(What you have to do): In the material below, find each line with the string "checkbox" and copy it.

==========

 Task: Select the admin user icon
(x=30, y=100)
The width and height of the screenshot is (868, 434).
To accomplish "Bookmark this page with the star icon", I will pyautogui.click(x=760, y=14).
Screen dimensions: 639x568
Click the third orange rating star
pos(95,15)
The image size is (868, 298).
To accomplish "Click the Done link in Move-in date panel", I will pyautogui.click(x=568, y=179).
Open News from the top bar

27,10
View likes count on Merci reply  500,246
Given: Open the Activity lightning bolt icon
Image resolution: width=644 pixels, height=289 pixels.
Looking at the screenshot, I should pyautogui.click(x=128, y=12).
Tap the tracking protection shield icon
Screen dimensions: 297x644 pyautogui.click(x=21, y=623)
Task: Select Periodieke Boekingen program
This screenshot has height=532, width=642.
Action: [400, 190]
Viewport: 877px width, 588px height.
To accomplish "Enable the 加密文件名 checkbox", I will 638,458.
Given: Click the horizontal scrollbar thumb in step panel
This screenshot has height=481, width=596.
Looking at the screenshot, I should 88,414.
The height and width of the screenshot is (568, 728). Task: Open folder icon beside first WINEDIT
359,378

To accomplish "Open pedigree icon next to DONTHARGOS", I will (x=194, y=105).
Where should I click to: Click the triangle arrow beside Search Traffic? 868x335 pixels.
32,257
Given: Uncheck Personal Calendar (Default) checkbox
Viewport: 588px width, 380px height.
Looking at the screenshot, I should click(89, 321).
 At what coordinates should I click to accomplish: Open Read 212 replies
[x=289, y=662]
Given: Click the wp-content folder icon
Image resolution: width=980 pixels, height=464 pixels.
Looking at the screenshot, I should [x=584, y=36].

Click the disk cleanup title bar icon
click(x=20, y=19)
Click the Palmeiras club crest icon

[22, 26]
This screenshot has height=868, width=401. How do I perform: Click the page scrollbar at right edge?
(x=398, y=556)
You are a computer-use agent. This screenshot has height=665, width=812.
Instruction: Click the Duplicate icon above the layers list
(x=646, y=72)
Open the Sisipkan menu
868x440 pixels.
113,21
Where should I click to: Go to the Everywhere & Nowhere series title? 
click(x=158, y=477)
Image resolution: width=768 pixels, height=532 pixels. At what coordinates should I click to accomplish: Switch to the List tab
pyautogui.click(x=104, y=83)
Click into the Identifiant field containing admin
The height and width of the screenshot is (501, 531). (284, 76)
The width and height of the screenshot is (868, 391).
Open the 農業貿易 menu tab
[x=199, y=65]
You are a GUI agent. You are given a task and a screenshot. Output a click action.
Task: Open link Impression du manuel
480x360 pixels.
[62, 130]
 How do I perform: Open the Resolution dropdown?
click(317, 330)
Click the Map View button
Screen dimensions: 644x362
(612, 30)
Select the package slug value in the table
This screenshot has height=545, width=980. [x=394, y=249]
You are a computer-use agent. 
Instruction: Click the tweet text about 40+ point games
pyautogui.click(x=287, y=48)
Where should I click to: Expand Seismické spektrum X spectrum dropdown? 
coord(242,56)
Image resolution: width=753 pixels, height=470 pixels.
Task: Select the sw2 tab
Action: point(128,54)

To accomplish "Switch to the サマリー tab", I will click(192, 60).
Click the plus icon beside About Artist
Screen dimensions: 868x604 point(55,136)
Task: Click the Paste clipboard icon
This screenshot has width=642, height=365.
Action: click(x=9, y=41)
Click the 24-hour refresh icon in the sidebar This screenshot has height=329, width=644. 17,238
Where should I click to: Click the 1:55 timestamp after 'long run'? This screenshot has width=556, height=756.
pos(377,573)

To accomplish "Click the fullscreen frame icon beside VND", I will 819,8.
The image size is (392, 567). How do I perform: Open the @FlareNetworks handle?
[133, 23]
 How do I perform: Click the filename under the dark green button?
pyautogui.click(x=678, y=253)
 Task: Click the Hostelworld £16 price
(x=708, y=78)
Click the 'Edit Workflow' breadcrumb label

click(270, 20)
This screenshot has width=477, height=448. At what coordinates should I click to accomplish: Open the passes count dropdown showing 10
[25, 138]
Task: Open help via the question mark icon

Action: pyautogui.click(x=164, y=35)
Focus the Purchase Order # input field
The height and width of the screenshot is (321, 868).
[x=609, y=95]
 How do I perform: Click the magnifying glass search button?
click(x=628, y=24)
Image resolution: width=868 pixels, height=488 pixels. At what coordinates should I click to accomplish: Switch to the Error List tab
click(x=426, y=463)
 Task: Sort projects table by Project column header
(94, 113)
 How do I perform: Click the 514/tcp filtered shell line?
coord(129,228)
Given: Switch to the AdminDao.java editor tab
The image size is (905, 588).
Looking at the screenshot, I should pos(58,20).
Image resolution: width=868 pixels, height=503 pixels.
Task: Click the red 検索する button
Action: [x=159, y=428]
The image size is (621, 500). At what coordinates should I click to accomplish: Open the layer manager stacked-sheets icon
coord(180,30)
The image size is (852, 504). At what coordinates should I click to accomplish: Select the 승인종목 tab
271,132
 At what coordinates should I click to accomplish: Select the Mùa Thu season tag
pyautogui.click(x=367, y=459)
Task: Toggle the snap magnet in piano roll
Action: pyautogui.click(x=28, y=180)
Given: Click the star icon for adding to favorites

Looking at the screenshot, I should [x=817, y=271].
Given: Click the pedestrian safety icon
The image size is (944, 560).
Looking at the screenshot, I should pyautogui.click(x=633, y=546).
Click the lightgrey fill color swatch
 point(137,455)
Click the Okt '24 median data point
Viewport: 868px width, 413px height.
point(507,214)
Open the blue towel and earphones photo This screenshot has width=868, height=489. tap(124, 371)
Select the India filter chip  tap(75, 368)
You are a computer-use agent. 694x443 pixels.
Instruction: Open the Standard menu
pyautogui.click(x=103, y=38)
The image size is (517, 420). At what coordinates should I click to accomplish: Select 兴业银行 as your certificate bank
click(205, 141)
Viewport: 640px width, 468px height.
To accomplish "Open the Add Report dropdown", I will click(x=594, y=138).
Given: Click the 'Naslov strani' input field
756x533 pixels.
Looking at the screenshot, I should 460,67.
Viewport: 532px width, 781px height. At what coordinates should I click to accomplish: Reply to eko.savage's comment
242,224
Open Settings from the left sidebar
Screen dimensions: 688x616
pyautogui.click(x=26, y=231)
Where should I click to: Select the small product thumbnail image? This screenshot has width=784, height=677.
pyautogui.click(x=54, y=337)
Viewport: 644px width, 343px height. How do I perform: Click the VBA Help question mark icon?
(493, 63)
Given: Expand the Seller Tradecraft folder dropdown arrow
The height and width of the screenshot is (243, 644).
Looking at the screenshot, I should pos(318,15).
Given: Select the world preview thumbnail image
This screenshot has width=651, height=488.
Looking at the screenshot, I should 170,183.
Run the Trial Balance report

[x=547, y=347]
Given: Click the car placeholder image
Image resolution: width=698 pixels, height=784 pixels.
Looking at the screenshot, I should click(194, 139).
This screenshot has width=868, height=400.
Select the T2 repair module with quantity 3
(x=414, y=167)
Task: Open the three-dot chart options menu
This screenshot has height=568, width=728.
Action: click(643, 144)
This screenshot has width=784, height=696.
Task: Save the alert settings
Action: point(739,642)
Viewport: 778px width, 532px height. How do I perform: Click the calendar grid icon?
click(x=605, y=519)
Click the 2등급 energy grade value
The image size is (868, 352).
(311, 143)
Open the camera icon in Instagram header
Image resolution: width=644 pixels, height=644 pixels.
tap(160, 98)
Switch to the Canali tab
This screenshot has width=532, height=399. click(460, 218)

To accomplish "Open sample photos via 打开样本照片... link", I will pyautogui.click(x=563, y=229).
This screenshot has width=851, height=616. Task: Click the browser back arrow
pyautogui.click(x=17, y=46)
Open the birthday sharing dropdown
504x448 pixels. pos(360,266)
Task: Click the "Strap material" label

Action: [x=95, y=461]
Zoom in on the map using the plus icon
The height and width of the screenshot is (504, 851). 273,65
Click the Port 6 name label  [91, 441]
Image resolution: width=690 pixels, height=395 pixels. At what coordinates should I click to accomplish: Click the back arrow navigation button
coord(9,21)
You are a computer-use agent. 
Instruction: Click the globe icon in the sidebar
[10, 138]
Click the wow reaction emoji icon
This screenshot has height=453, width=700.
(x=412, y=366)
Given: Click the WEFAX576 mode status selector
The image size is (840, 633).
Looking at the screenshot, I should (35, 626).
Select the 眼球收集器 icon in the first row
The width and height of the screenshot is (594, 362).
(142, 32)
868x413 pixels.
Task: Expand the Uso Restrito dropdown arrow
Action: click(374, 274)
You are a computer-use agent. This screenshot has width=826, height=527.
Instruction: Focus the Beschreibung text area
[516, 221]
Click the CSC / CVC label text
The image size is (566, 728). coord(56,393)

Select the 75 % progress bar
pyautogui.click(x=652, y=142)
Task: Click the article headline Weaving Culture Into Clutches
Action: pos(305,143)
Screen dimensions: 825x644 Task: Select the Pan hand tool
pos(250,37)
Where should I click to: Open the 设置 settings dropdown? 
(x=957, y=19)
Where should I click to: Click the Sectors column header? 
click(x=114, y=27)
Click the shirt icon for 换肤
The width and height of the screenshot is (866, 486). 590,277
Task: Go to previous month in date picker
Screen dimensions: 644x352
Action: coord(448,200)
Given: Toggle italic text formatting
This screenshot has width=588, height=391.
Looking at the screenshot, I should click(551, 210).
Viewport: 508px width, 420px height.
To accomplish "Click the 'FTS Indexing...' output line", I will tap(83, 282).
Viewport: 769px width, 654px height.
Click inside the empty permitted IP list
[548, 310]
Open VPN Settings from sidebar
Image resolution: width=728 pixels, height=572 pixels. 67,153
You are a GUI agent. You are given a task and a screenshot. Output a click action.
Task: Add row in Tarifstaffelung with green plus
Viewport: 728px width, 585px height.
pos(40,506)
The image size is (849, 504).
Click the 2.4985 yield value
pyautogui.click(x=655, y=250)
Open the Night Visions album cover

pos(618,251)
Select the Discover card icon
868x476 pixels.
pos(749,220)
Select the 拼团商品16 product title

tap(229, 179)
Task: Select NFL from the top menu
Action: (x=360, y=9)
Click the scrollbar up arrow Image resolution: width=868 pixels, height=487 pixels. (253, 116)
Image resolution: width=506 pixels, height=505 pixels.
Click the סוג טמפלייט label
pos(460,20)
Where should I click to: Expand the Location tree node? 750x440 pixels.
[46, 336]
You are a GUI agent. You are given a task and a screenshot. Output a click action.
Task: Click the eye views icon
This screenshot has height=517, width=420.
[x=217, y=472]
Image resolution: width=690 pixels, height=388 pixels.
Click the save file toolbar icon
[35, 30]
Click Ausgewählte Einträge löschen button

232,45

==========

(Exercise response):
To accomplish "Enable the 加密文件名 checkbox", I will 638,458.
Given: Uncheck Personal Calendar (Default) checkbox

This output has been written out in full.